Live rollover offset bug, fix

I found that rollovers in my AU in Live were offset from their correct coordinates. It looked like Live’s main window instead of the plugin window was being used to calculate window-relative positions. In starting to investigate I found a fix. Here it is:

--- a/src/native/mac/juce_mac_NSViewComponentPeer.mm
+++ b/src/native/mac/juce_mac_NSViewComponentPeer.mm
@@ -258,7 +258,8 @@ public:
 
     static const Point<int> getMousePos (NSEvent* e, NSView* view)
     {
-        NSPoint p = [view convertPoint: [e locationInWindow] fromView: nil];
+               NSPoint pw = [e locationInWindow];
+        NSPoint p = [view convertPoint: pw fromView: nil];
         return Point<int> (roundToInt (p.x), roundToInt ([view frame].size.height - p.y));
     }

In other words, using the temporary NSPoint as an argument to convertPoint allowed this bug to happen. Normally if a temporary is causing problems I would think “compiler bug?”, but since this is host-specific it’s mysterious to me. Maybe you Cocoa masters out there can shed light on this.

That doesn’t make any sense at all - it’s effectively the same code. There must be some other factor involved…

When I do nothing but change that one line of code and recompile, it switches the rollover bug on and off repeatably.

[edit]

OK. it doesn’t. That’s embarrassing. I thought I had verified this but I’ll chalk it up to confirmation bias. Here’s what really happens:

When I click on the plugin window, the rollovers are in the correct positions. When on the other hand Live has the focus, the rollovers are sent relative to Live’s main window. I’ll take this one up with Ableton.

WTF!??

I’m not the world’s greatest expert on obj-C, but surely the fact that it’s a temporary value can’t make any semantic difference…!

Even if the locationInWindow method caused side-effects, the order in which the methods are called is still the same in both cases. It doesn’t make any sense!

I think that whoever wrote the obj-C compiler would be a better person to ask!
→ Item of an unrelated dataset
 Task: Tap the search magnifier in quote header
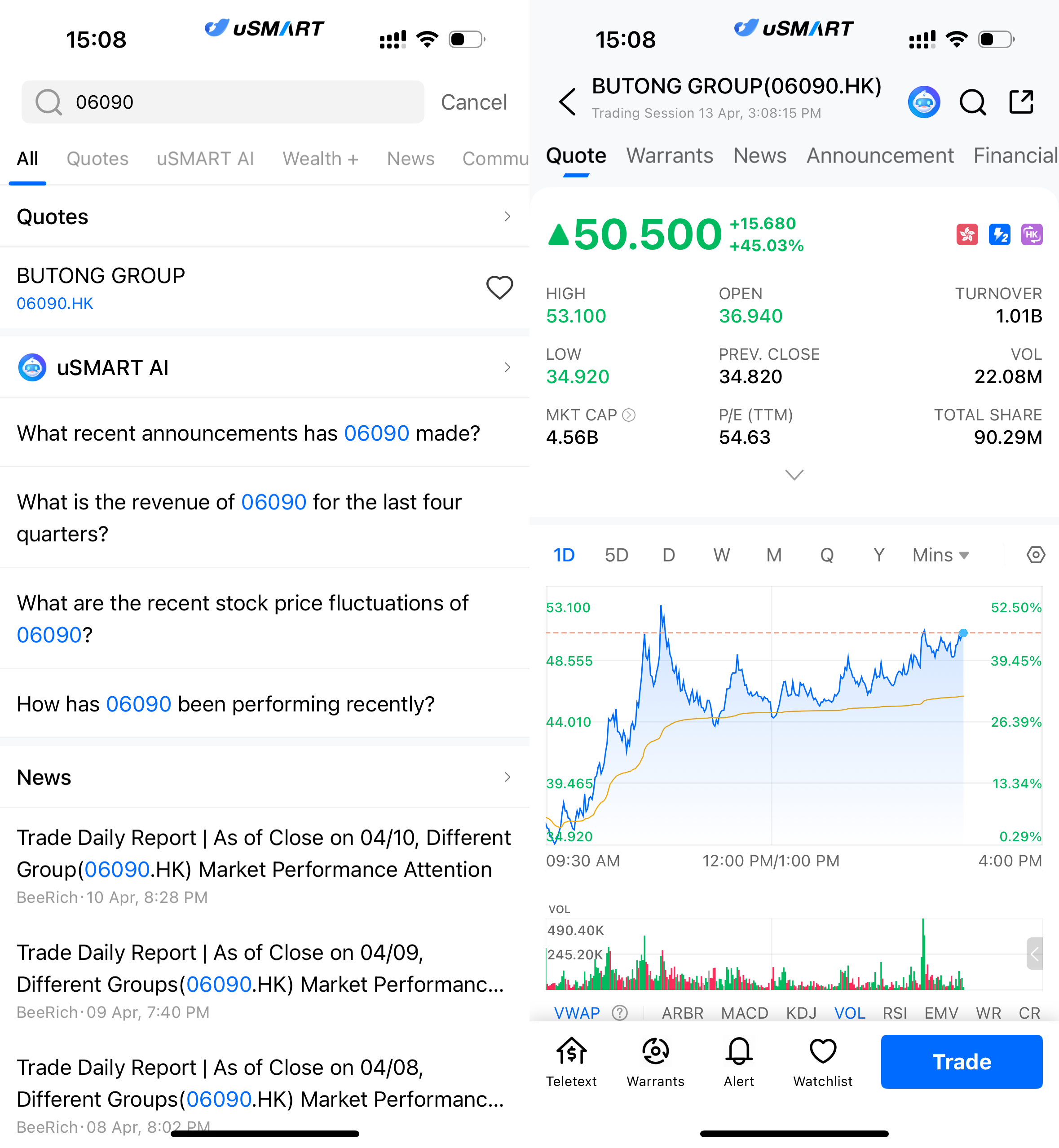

Seriously, that must be a compiler bug, but it’s such a simple piece of code that it just doesn’t seem possible.

But anyway, thanks! I guess I’ll put your change into the codebase, with a suitably bemused comment next to it!

No, no — no need for the change! my edit above means (and says?) that the difference is not the inconsequential change in the code I pointed out. The difference is whether my plugin window had focus or not. Apparently I was clicking on the plugin window only when I was looking for the bug to be fixed, and so it appeared to be fixed.

In short: sorry, my bad. Oh and Ableton’s.